What Mr. Green's lawyers are saying to the court, and what they intend to prove, is that it is luck, not the system, that saves the innocent, and this cannot comport with any notion of the heightened reliability required before we execute someone. I will talk about this in a moment, but I wanted to tell you first what the state is doing at this hearing: Nothing.

That is right, nothing. They are "protesting" even holding the hearing -- something a trial judge is certainly entitled to do -- because in their view, the law is clear. So there's no need to have that pesky evidence, right? The Supreme Court said we can have a death penalty and that is that, and the state of Texas has taken the Court's statement to heart by performing nearly a third of all executions since 1978. Judge Fine, the judge presiding in Mr. Green's case, has told both parties that he wants to hear more, that he wants to know if there is an unacceptable risk of wrongful executions. If there is such a risk, the death penalty in Texas -- the state that has executed considerably more than any other -- is unconstitutional. So lawyers for Mr. Green are presenting evidence.

But the prosecutors are not presenting anything, they are "standing mute" in protest of the novel idea that the evidence may actually matter, and that the previous precedent about the death penalty from 1976 may need to give way to what we have discovered about that error. They aren't presenting evidence, cross-examining witnesses, making arguments. They are just sitting there.

Maybe that is because there is nothing they really can say. What can they say about the unseemly role of luck comparing these two cases: luck proved the difference in the fates of Ernest Ray Willis and Cameron Todd Willingham. Texas convicted both men of murder by arson and sentenced both men to death -- Willingham in 1992, Willis in 1987. In neither case did the State rely on eyewitness testimony, confessions, or any type of valid forensics evidence. Instead, both men were convicted based merely on their alleged "indifference" to the suffering of victims at the scene of a fatal fire, and the testimony of investigators who what has now proven to be poor understandings of fire science and failure to acknowledge or apply the contemporaneous understanding of the limitations of fire indicators. In other words, both men were convicted and sentenced to death based on what we now know to be junk fire science. But their cases could not have ended more differently: Texas executed Willingham in 2004. That same year, Willis walked free. Willis was lucky, Willingham not. During Willis's post-conviction proceedings, Latham and Watkins, a giant New York based law firm, became his attorneys and spent nearly a million dollars proving his innocence. Mr. Willingham was appointed a lawyer with no resources to help him. Sometimes what I speak about the death penalty, I get asked what is the factor that determines the fate of a capitally charged accused person. And I say two things; what color is the victim and who is the accused's lawyer. If you have a good lawyer you live, and if you don't you die. If you are lucky and a big firm commits itself and its resources to showing the junk science in your case, you walk free, and if you don't, you die.

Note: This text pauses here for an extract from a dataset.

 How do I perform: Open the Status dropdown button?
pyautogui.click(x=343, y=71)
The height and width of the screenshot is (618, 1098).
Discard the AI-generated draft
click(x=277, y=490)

In some situations a court holds silence to be assent or agreement -- like when a judge asks a panel of jurors if any of them have a problem with a legal proposition and no juror says anything, the judge will often say "I take it from your silence you have no problem with this proposition" and move on to the next issue. Perhaps as Judge Fine listens to the evidence of error rates like one in nine, and cases like those of Willis and Willingham, and the state remains mute, perhaps he will come to the conclusion that we cannot have a constitutional death penalty system without being willing to accept the risk -- apparently a substantial one -- that we will execute the innocent, and that the state's silence is in fact assent to the proposition that one in nine is an acceptable margin of error.